Im really trying to get this with OpenCV in a script top but I just cannot figure it out after hours of trying and failing and numpy errors.
I’m getting the depth camera intrinsics. Im getting the color camera intrinsics. Doing just this, I was able to at least get a 1280x720 image with the point cloud inside of it, and lens distored to some degree, translated up and to the right, and much smaller than expected but then i learned I need the transformation matrix to stretch it correctly.
So now im getting the Homogeneous Transformation Matrix from Depth to Color.
I cannot understand how the cv.remap function works. I think i need to flatten the point cloud and add some homogeneous coordinates (according to chatgpt) but i dont understand why. I dont understand how to apply the transformation matrix, I think i need to project the ‘transformed points’ back onto a plane, I’m really just so lost. Can I please have some help?
My red output is backwards, its not at 1280x720 resolution, these numpy operations are bringing me down to 3fps, its just a mess.
Even if its not running every second, if I could just generate the one UV map from these intrinsics/matrix and plug point cloud + uv map into a remap TOP and get the output at 1280x720 aligned with color, I’d be happy.
Gave up trying with opencv and attempted in GLSL but no luck. I think a similar problem, nan values, probably when the pixel values are less than or equal to 0, but it could also be maybe Im using normalized UV coordinates (using 0->1, instead of like, from 0->1280?)
Im also unable to figure out how to undistort the raw color image using the camera intrinsics.
With a lens distort, and using invert theres a huge ring around the image center, with glsl its so warped edges move into the center, and the pixels in the center move to the edges, and with just a raw opencv undistort function i still cant seem to get the undistort properly.
Sorry for the delayed response. I don’t really have a quick answer for you, so it requires finding some time to dig into it myself which is always scarce. I’ve got a little time tonight and I will take a look again and see if I can help move things along for you.

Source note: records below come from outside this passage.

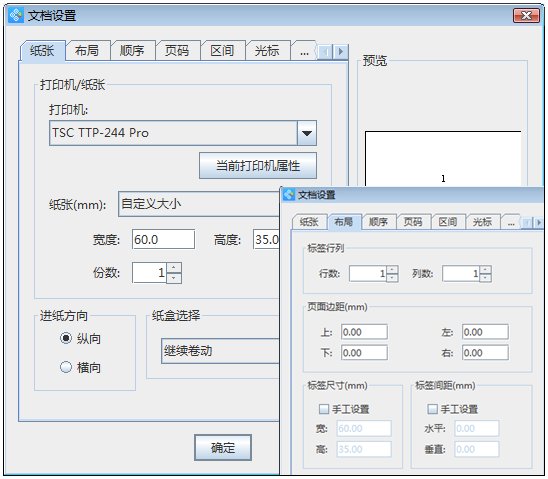Increase the 份数 copies value with up arrow
548x479 pixels.
click(174, 268)
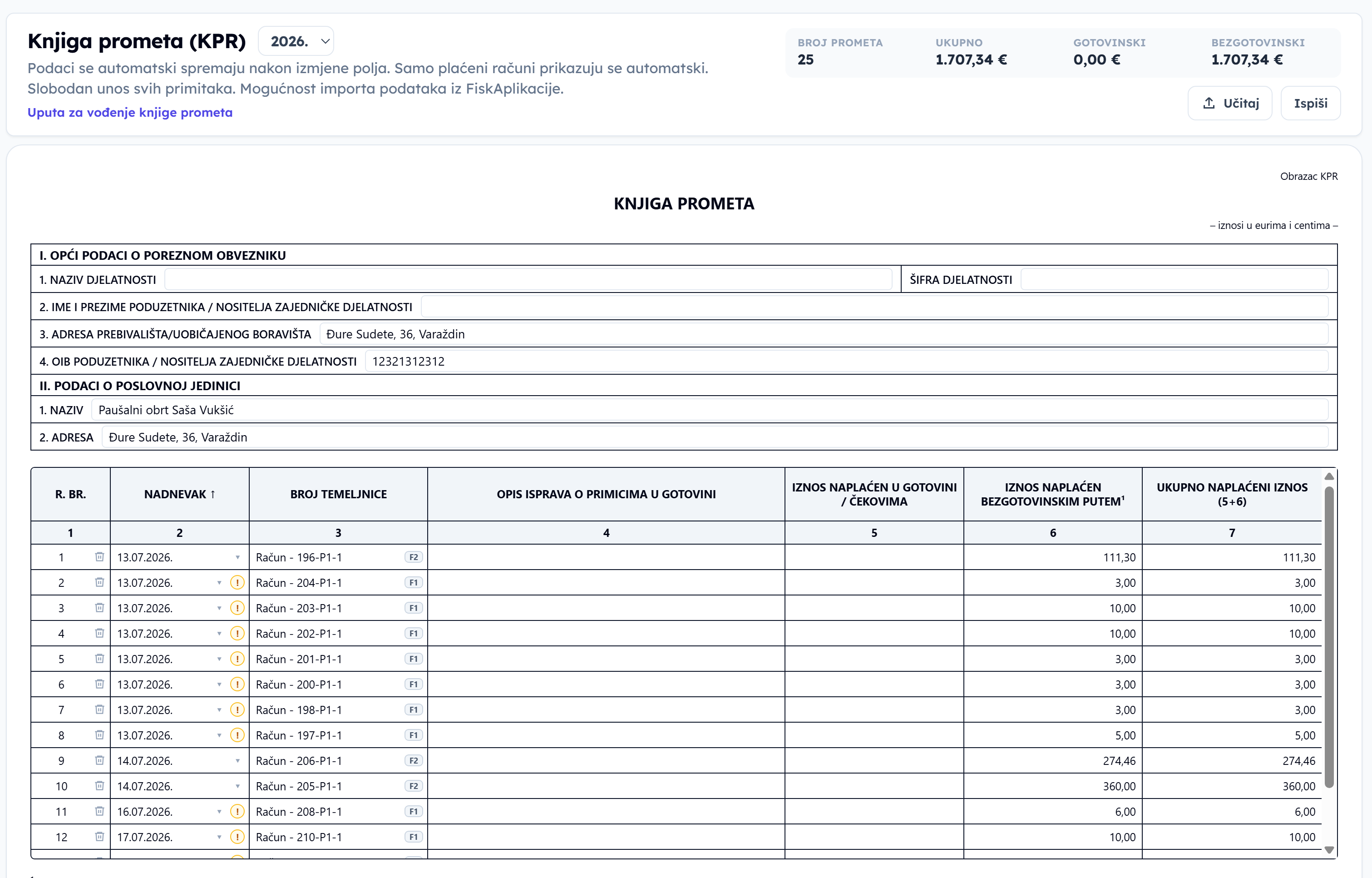
Task: Click the NAZIV DJELATNOSTI input field
Action: (x=528, y=279)
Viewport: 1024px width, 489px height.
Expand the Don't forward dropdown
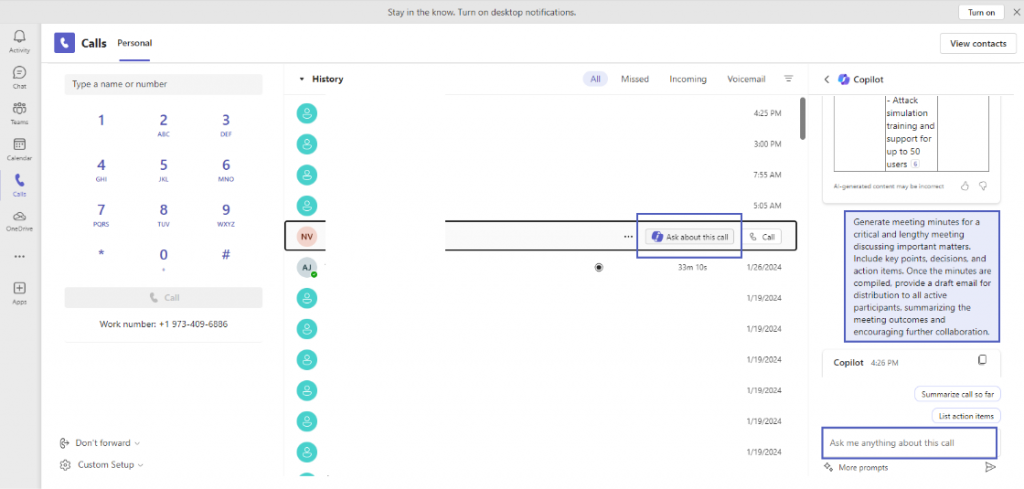coord(99,443)
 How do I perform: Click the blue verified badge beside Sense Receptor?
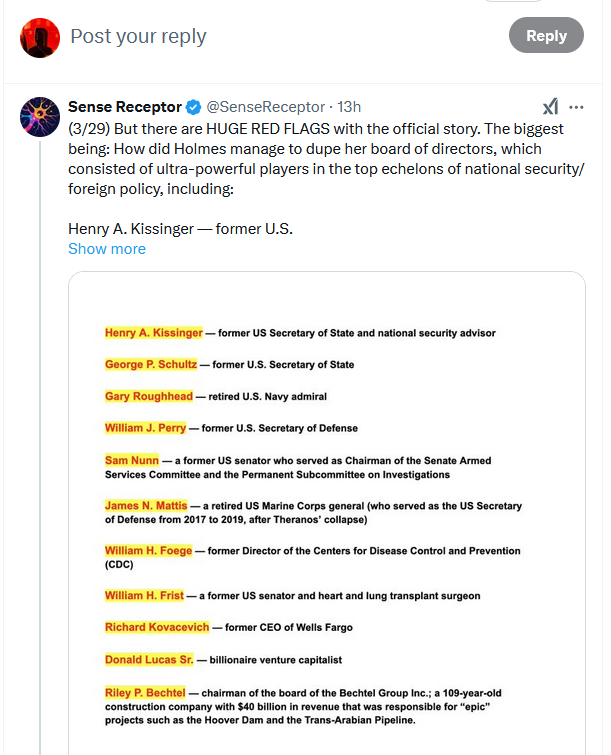tap(194, 107)
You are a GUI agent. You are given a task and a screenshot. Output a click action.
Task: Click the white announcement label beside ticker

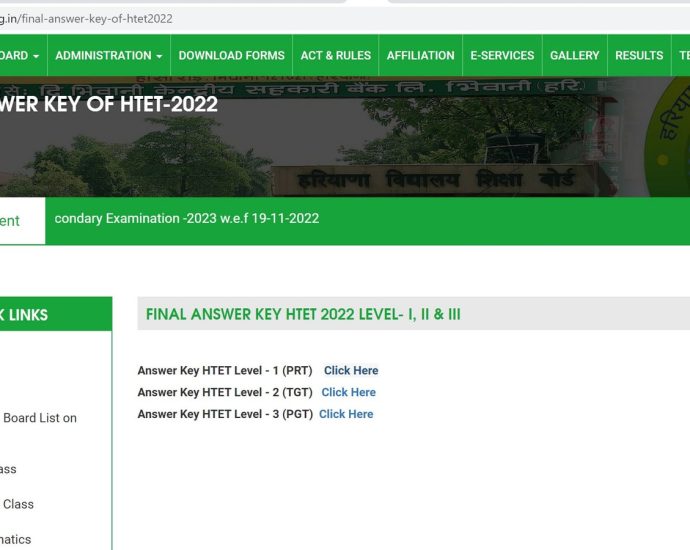coord(20,221)
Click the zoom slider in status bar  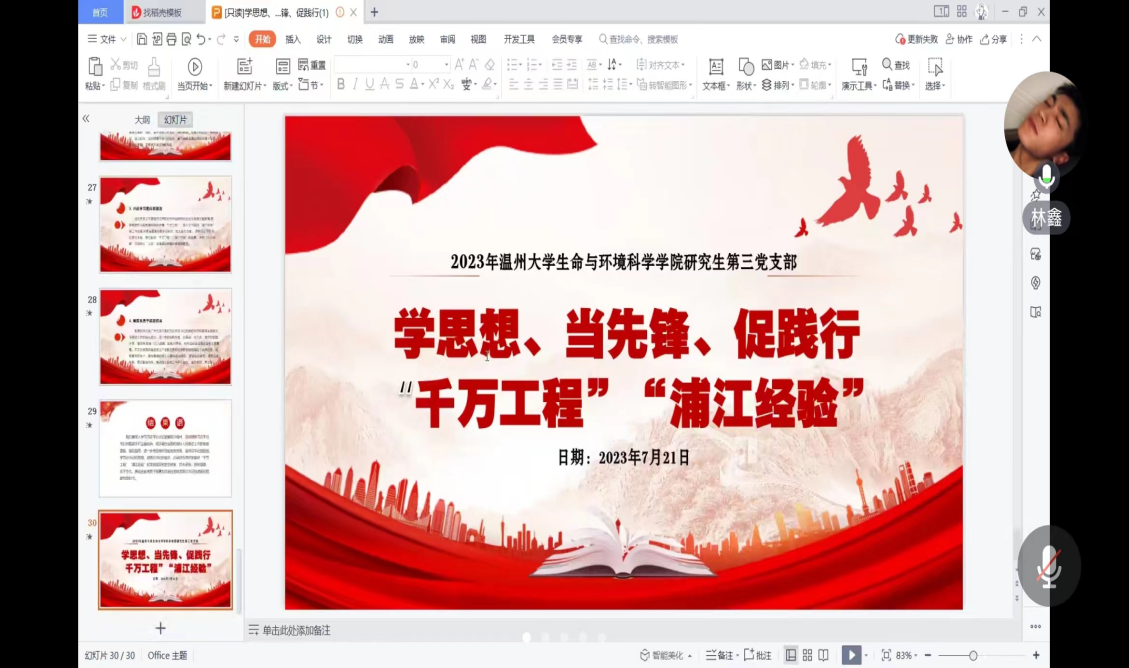coord(973,655)
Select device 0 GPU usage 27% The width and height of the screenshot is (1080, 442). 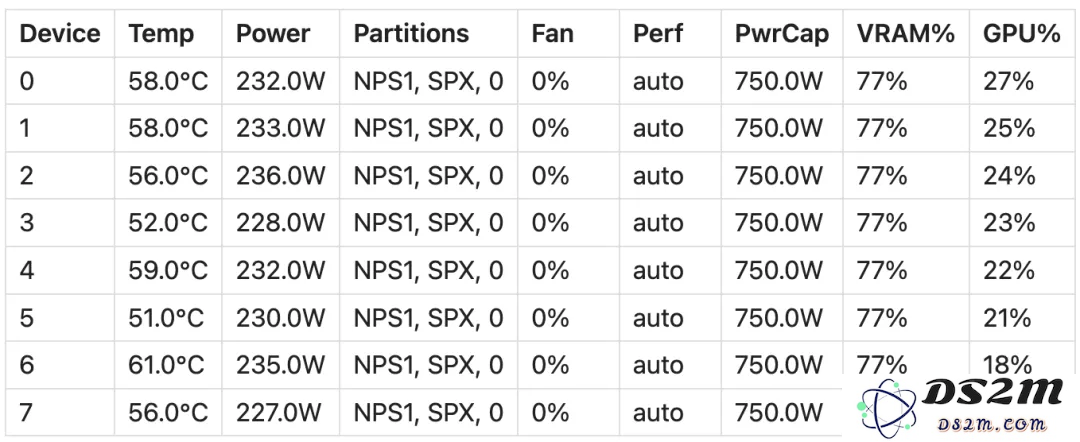click(1024, 81)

In theory you could use the Kinect Azure class function transformWorldToColorImage to take the projected depth point and go directly to the UVs of the color map. It might not be the fastest to call it for every pixel, but it might be a decent test of the theory.
I’ll play with it some more tomorrow and let you know what I find, but hopefully this helps a little.
First, thank you! I appreciate the support.
If this function does everything magically, that’s even more amazing, and if its slow that’s fine, I’m happy to have a script to do it in a single passthrough in TD for every frame of a movie file.
But I cant even seem to get a positive return from the worldToColorImage(tdu.Vector) function
Sorry to pester about this thread! Are there any examples for how worldToColorImage() can be used? Whenever I plug in a 3d vector with xyz coordinates like from the point cloud directly or even just arbitrary numbers it only returns false for me.
Is it just a function from the azure TOP? or is there some sort of reference between the input vector and the current image displayed in the TOP? I would like to take every pixel from the depth point image and place them onto a canvas at the resolution of the color image if possible!